Coming back to the example sentences from the first data processing lecture, properly tokenizing these sentences will only partly help us with our linguistic analysis.

import nltk
from nltk.tokenize import word_tokenize
from collections import Counter
from tabulate import tabulate

phrase = """The 2019 film CATS is a movie about cats. 
Cats appear in every scene. 
A cat can always be seen"""

# case folding
phrase_lower = phrase.lower()

# tokenization
tokens = word_tokenize(phrase_lower)

# counting
token_count = Counter(tokens)

# cat focus
cat_list = [[k,token_count[k]] for k in token_count if "cat" in k]

print(tabulate(cat_list,
               headers = ["type", "count"]))

type	count
cats	3
cat	1

We’ve still got the plural cats being counted as a separate word from cat, which for our weird use case, we don’t want. Our options here are to either “stem” or “lemmatize” our tokens.

Stemming

Stemming is focused on cutting off morphemes and, to some degree, providing a consistent stem across all types that share a stem. So the outcomes aren’t always a recognizable word. The way it does this is all rule-based. For example, the first step of the Porter stemmer contains the following rewrite rules.

i.   sses -> ss
ii.  ies -> i
iii. ss -> ss
iv.  s ->

When a word comes into the first step, if its end matches any of the left hand sides, it will get re-written as the right hand side. If it could match multiple, the one it has the longest match with wins, so

“passes” matches i. , so it gets rewritten as “pass”
“pass” matches iii. and iv., but has the largest overlap with iii. so it gets rewritten as “pass”
“parties” matches ii., so it gets rewritten as “parti”
“pas” (as in “faux pas”) matches iv. so it gets rewritten as “pa”
“cats” matches iv. so it gets rewritten as “cats”
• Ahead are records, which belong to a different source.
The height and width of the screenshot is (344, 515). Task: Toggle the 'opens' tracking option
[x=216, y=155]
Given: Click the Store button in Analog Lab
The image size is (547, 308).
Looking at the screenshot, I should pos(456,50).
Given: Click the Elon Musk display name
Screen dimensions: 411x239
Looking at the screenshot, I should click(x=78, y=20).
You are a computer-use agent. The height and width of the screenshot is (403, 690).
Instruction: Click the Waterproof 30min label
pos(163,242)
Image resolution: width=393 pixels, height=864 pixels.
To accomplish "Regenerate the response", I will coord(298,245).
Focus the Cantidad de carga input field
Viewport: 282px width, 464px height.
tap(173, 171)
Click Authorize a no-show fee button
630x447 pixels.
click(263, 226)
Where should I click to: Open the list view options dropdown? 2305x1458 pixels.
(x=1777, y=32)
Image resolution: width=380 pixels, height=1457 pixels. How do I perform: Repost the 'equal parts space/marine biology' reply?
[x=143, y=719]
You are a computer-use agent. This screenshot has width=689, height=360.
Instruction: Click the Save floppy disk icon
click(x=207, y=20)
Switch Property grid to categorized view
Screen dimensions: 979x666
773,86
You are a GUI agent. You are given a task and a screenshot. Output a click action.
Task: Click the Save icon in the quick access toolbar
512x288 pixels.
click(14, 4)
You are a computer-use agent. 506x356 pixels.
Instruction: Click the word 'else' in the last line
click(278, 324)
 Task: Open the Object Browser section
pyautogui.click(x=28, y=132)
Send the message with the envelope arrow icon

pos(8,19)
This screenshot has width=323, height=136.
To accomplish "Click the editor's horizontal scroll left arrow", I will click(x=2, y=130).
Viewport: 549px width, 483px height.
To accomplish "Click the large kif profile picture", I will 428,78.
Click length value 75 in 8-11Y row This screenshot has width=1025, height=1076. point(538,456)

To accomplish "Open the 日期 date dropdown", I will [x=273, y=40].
This works basically correctly to the various /+z/ morphemes in English, but it over does it (“pas” should be left alone) and it produces some stems that don’t look like the actual root word (“parti” vs “party”).

After this step, it contains a lot more hand crafted rules (e.g. ational - > ate).

from nltk.stem import PorterStemmer
from nltk.stem import SnowballStemmer

p_stemmer = PorterStemmer()
p_stemmed = [p_stemmer.stem(t) for t in tokens]
for t in p_stemmed:
  print(f"`{t}` |", end = " ")

the | 2019 | film | cat | is | a | movi | about | cat | . | cat | appear | in | everi | scene | . | a | cat | can | alway | be | seen |

s_stemmer = SnowballStemmer("english")
s_stemmed = [s_stemmer.stem(t) for t in tokens]
for t in s_stemmed:
  print(f"`{t}` |", end = " ")

the | 2019 | film | cat | is | a | movi | about | cat | . | cat | appear | in | everi | scene | . | a | cat | can | alway | be | seen |

Just to focus on how the stemmers operate over a specific paradigm:

cry = ["cry", "cries", "crying", "cried", "crier"]

print(
  tabulate(
    [[c, s_stemmer.stem(c)] for c in cry],
    headers=["token", "stem"]
  )
)

token	stem
cry	cri
cries	cri
crying	cri
cried	cri
crier	crier

Also, when something like inflectional morphology makes a change to the stem, it won’t get undone by the stemmer.

run = ["run", "runs", "running", "ran", "runner"]

print(
  tabulate(
    [[r, s_stemmer.stem(r)] for r in run],
    headers=["token", "stem"]
  )
)

token	stem
run	run
runs	run
running	run
ran	ran
runner	runner

Lemmatizing

Lemmatizing involves a more complex morphological analysis of words, and as such requires language specific models to work.

nltk lemmatizing

nltk uses WordNet for its English lemmatizing. WordNet is a large database of lexical relations that have been hand annotated starting in the 1980s. Its outputs are always recognizable words.

wnl = nltk.WordNetLemmatizer()

print(
  tabulate(
    [[c, wnl.lemmatize(c)] for c in cry],
    headers=["token", "lemma"]
  )
)

token	lemma
cry	cry
cries	cry
crying	cry
cried	cried
crier	crier

print(
  tabulate(
    [[r, wnl.lemmatize(r)] for r in run],
    headers=["token", "lemma"]
  )
)

token	lemma
run	run
runs	run
running	running
ran	ran
runner	runner

spaCy lemmatizing

spaCy has a number of models that do lemmatizing. They list WordNet along with a few other data sources for the model.

import spacy
nlp = spacy.load("en_core_web_sm")
lemmatizer = nlp.get_pipe("lemmatizer")

doc = nlp(" ".join(cry))
print(
  tabulate(
    [[c.text, c.lemma_] for c in doc],
    headers=["token", "lemma"]
  )
)

token	lemma
cry	cry
cries	cry
crying	cry
cried	cry
crier	crier

doc = nlp(" ".join(run))
print(
  tabulate(
    [[r.text, r.lemma_] for r in doc],
    headers=["token", "lemma"]
  )
)

token	lemma
run	run
runs	run
running	run
ran	run
runner	runner

The use of lemmatizing and stemming

For a lot of the NLP tasks we’re going to be learning about, lemmatizing and stemming don’t factor in as part of the pre-processing pipeline. However, they’re useful tools to have handy when doing linguistic analyses. For example, for all of the importance of “word frequency” in linguistics literature, there’s often not much clarity about how the text was pre-processed to get these word frequencies.